What you have to do: Everything from the line with "Instruction: Click the" to the line with "Viewport: 520px width, 803px height." in the listing below, both lines included, needs to be copied exactly, apart from the pictures.

____ Data shown

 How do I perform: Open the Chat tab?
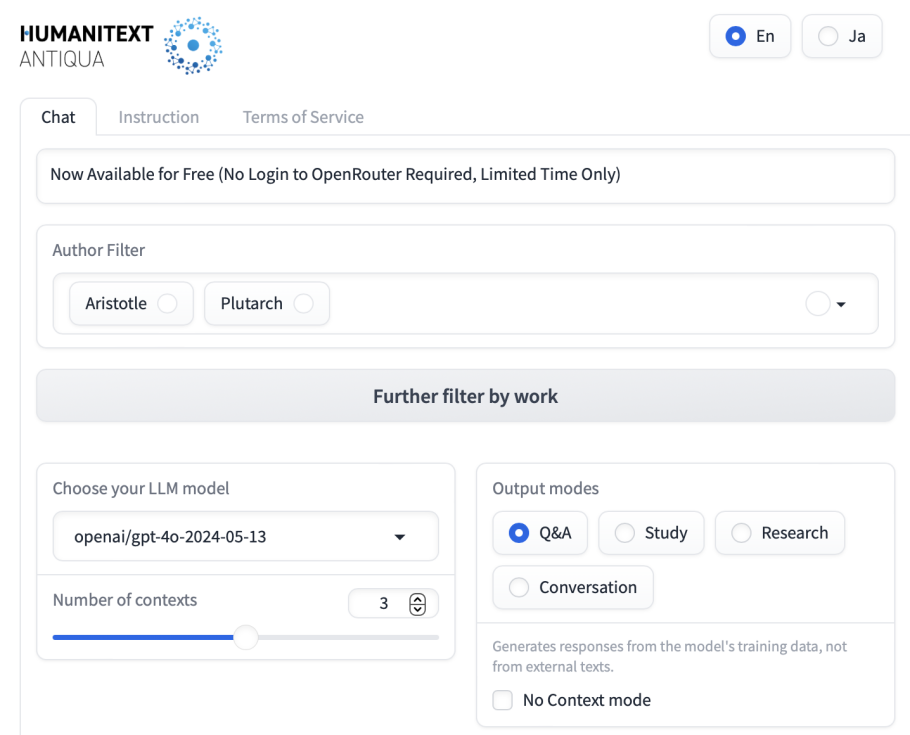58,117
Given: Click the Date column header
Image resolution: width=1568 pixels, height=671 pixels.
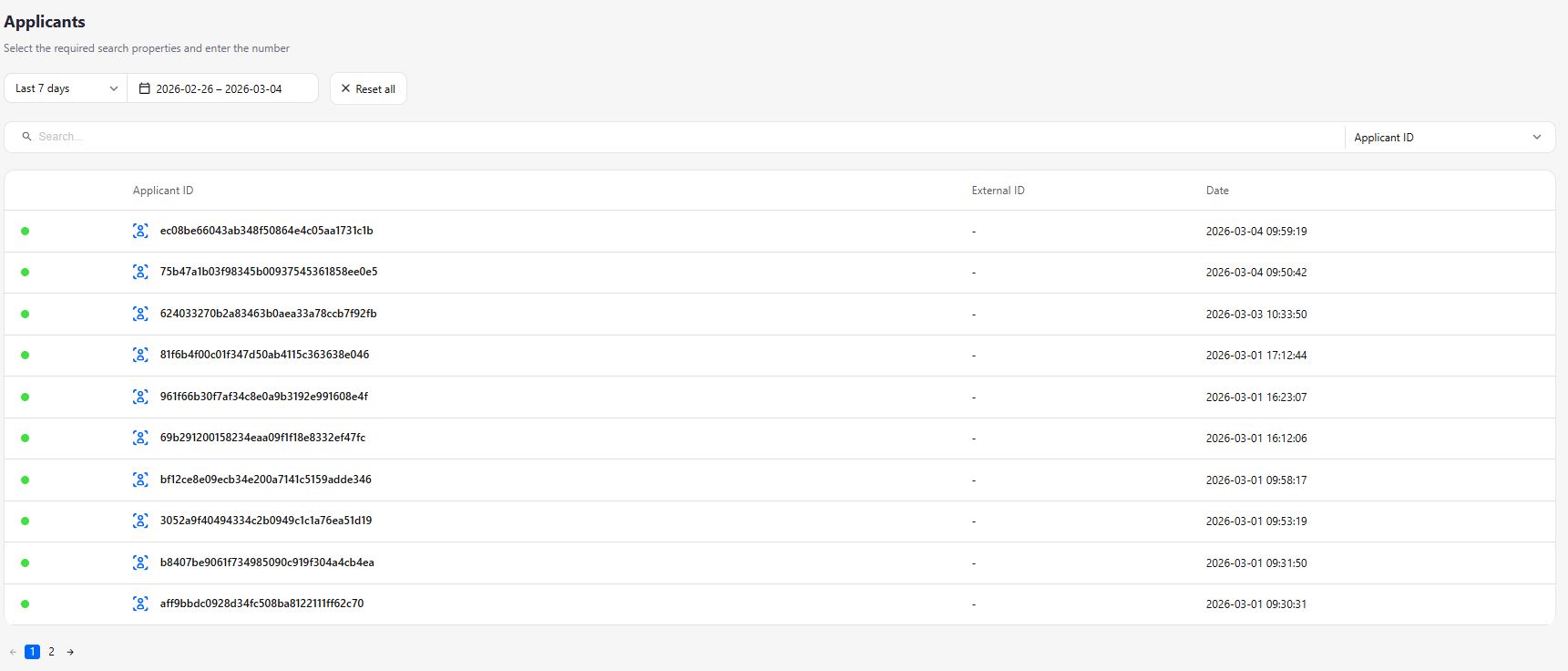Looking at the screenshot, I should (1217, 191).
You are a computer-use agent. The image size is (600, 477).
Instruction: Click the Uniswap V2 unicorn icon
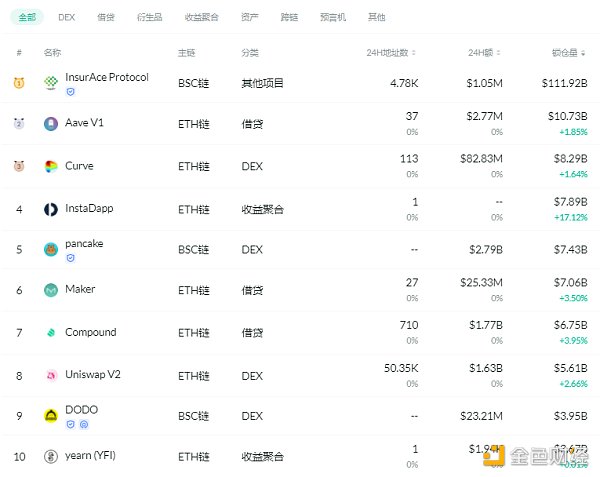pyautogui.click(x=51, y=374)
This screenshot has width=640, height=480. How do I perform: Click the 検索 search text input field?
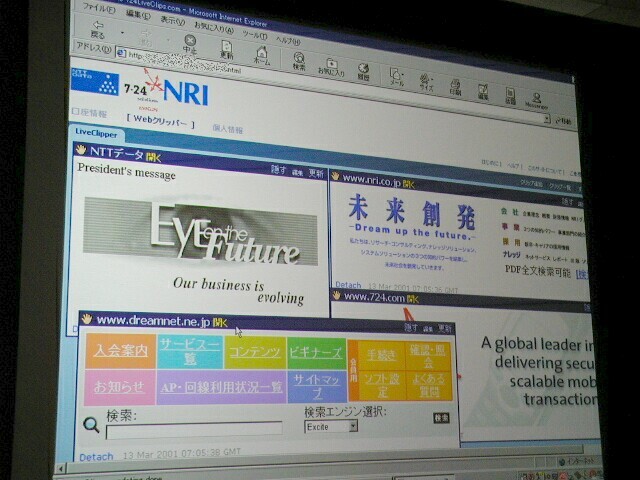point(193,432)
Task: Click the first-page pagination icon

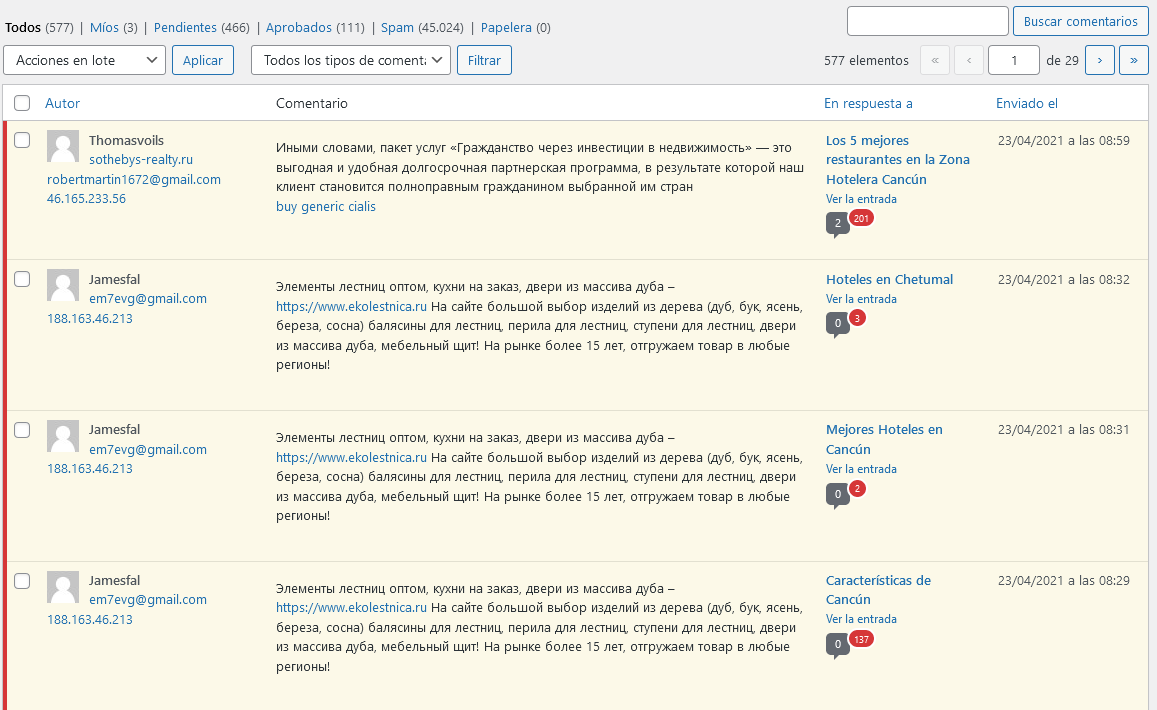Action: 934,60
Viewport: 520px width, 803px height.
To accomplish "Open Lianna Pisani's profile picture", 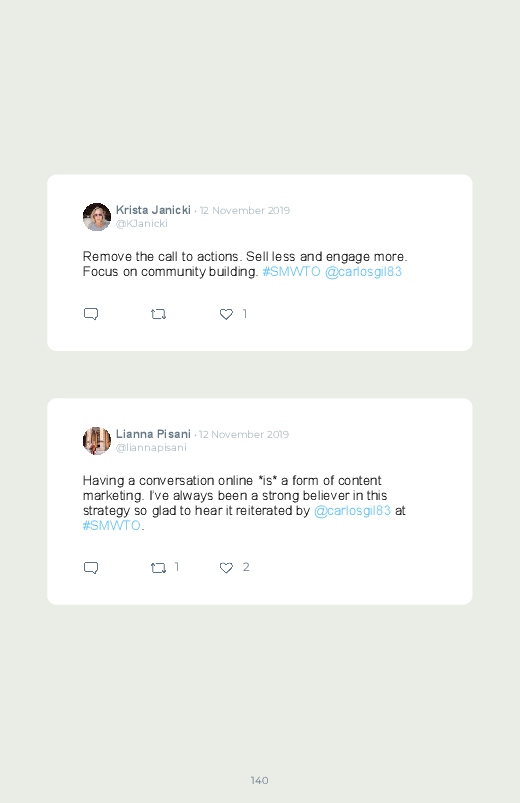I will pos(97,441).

________
____ Data shown

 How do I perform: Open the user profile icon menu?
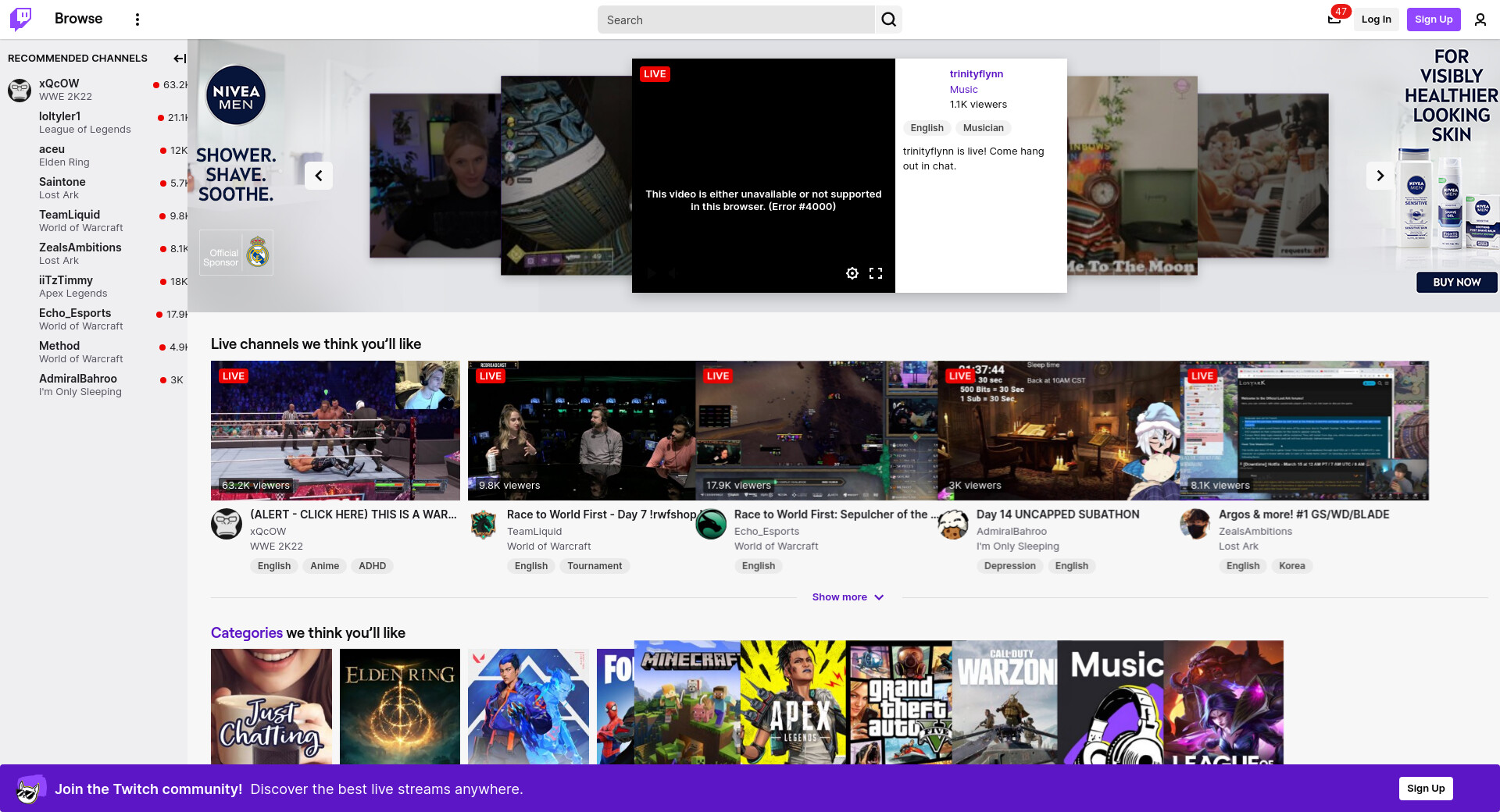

________
____ Data shown

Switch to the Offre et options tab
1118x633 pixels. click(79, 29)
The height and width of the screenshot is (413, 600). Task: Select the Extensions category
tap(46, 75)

________

The answer:
Instruction: Click the Uniswap V2 unicorn icon
pyautogui.click(x=51, y=374)
This screenshot has width=640, height=480. How do I perform: Click the 検索 search text input field?
point(193,432)
Task: Click the first-page pagination icon

Action: 934,60
Viewport: 520px width, 803px height.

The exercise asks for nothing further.